Relying on the group dynamic for much of your productivity, is your writing less routine between seasons of a TV show?

No. I have to be strict. I'm writing a movie for Lionsgate right now, and I have a schedule that I have to stick to. It comes down to sitting down at my desk every single day, which can be very challenging for me. I actually love research, which is sort of where a story comes alive for me. That’s where you find true things that are more wonderful or bizarre than you could make up. But whether I’m researching or writing—or rewriting—it’s always a struggle to put my butt in the chair, but I do it anyway.

Many filmmakers have lamented the indie marketplace of recent years, but isn’t it possible that outlets like Netflix are the new indie marketplace? Netflix gave Tallulah a rich deal ahead of the film’s Sundance Film Festival premiere in January.

When it comes down to it, what you’ve said is exactly true. Netflix and Amazon both really shook up Sundance this year, which really frustrated a lot of the traditional fires. Netflix and Amazon, they’re gold, they have their own models, they are fearless, and they have a lot of money. That combination is kind of great. They also have sizable subscriber bases—big, built-in audiences, which means that there is the potential for a lot of eyeballs to see your work. All of that’s so great.

But…

Some filmmakers are in love with the idea that their film should still play in theaters. Tallulah will play theatrically. That was important to me. I want people to be able to go out and have that communal experience in the theater with this story. There’s something about that experience that cannot be replicated in any other way. But the idea that someone in Portugal—a mom with, like, four kids, who can never leave her house—can punch up Tallulah on their television and experience the story that way? Yes. I say yes to that. What’s the point of making a movie if nobody’s ever going to see it? We can moralize and philosophize all we want about this, but the bottomline is that films are made for audiences and filmmakers need to go where audiences are.

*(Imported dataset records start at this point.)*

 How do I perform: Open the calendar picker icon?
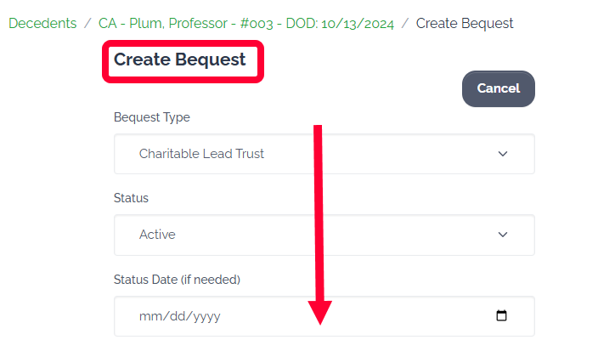[501, 316]
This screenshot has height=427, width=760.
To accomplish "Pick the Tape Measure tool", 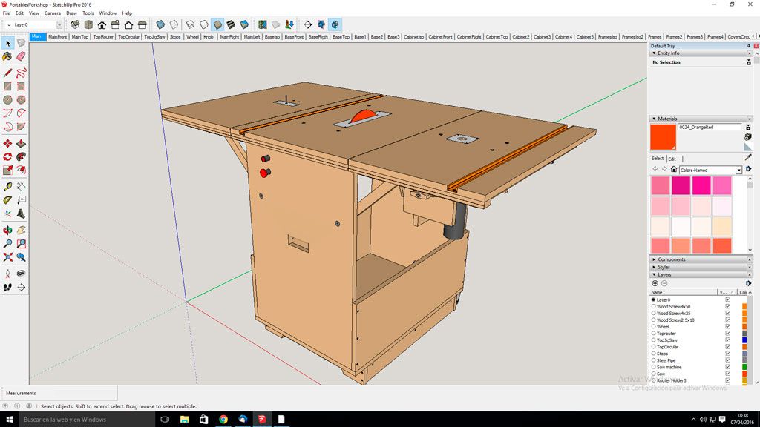I will (x=7, y=187).
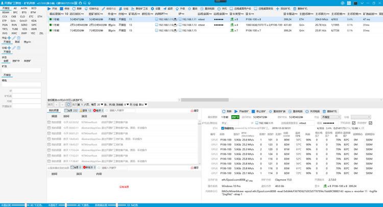Expand the per-page 20 rows dropdown
This screenshot has height=207, width=383.
(100, 105)
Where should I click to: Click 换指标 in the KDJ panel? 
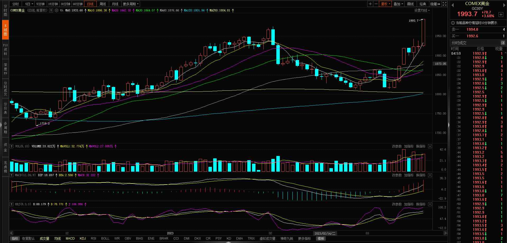tap(421, 204)
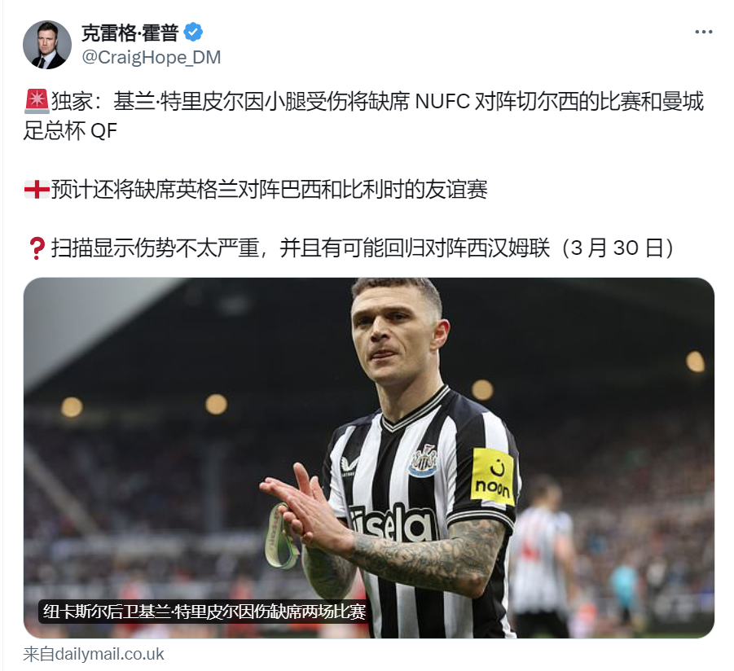
Task: Open the three-dot more options menu
Action: (704, 32)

What are some things you’ve learned about screenwriting, from that first “bar-bet” script to your award-winning work on Tallulah and Orange?

A lot of writers are afraid to take notes—even if the notes ring true for them. It comes from a fear that following the notes will too much dismantle the story they wrote, as they wrote it, and that the story will end up becoming something completely different. That does happen, obviously! But my community bent, my experiences in writers’ rooms, and just who I am constitutionally speaking, they’ve led me to being not very precious about my own work. That’s allowed me to throw things out into the universe without worrying if it’ll unravel or becoming something else or what not. Maybe it should unravel because the script I thought was a sweater isn’t actually a sweater! Maybe we should pull all of the threads on this thing and figure out what it actually is! Maybe it’s a sock! It’s so hard to write, I know. You’re sitting there. You’re pulling out your hair. It all feels so personal. You get attached to little lines of dialogue or tiny pieces of description. And you just can’t imagine changing any of it, let alone letting any of it go. But sometimes we write things that just don’t belong in the story we’re writing. It’s that simple. So let it go. I’ve been lucky to be surrounded by so many smart, good people. They’ve allowed me to get comfortable with the idea that if I’m hearing the same note from more than one person, it’s probably a note worth listening to.

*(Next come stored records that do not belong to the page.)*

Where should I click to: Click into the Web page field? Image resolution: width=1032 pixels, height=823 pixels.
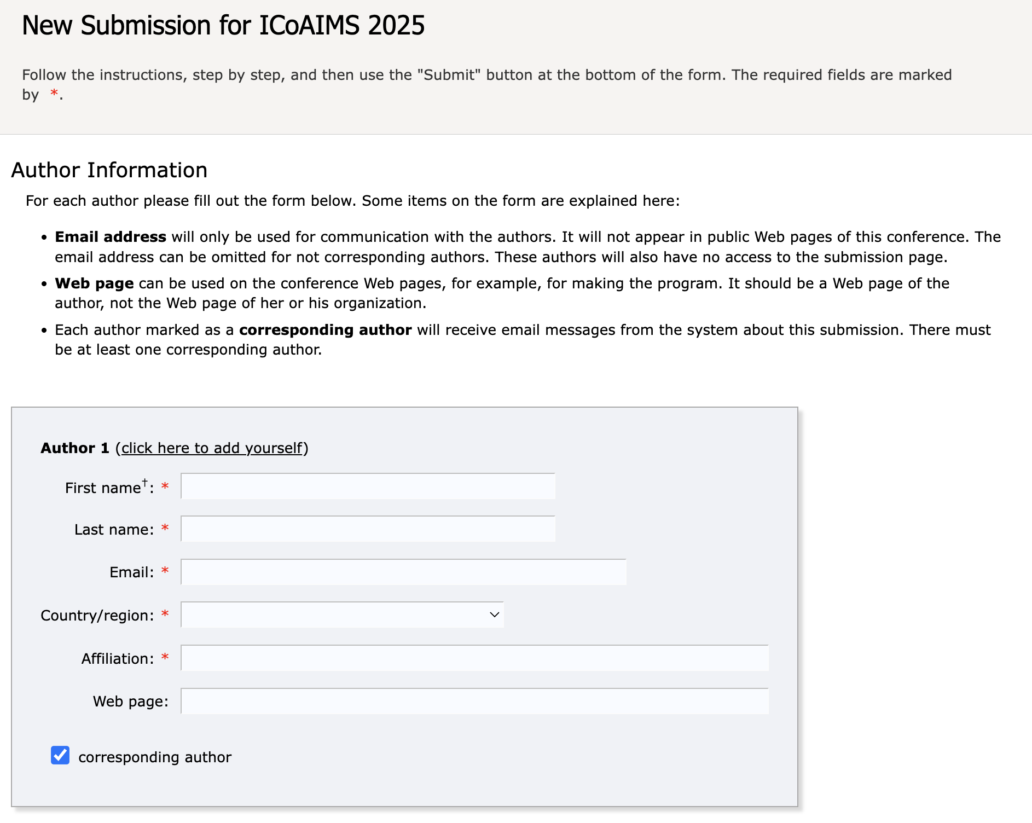[475, 701]
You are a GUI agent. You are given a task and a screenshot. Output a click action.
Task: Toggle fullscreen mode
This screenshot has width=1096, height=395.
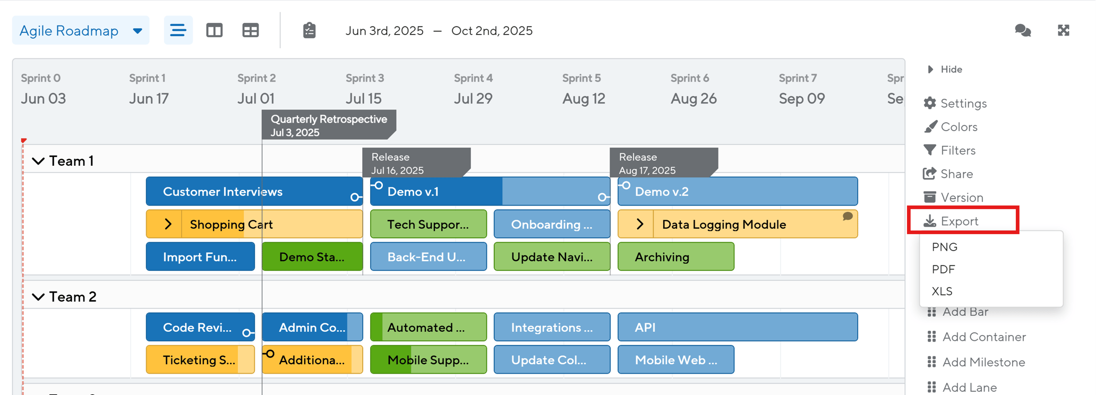coord(1064,30)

With your background in acting, how important is it for you to hear your work along the way?

Very. It’s always a good idea to hear your work. It’s really important to me, for sure. If you’re writing a screenplay, it’s not meant to be an object; it’s supposed to be this living, breathing thing that actors can actually climb inside and make even better than you made it. So getting some actors to read your script out loud is hugely helpful for me—even if they’re bad actors!

Oh, you don’t know any bad actors, do you?

No, no, no. I don’t know any bad actors, are you kidding? What I mean is: a good actor can sometimes mask bad writing because they’re so good. A bad actor is going to let you know very clearly: your script stinks. If you want to really hear your writing, have some shitty actors read your script to you.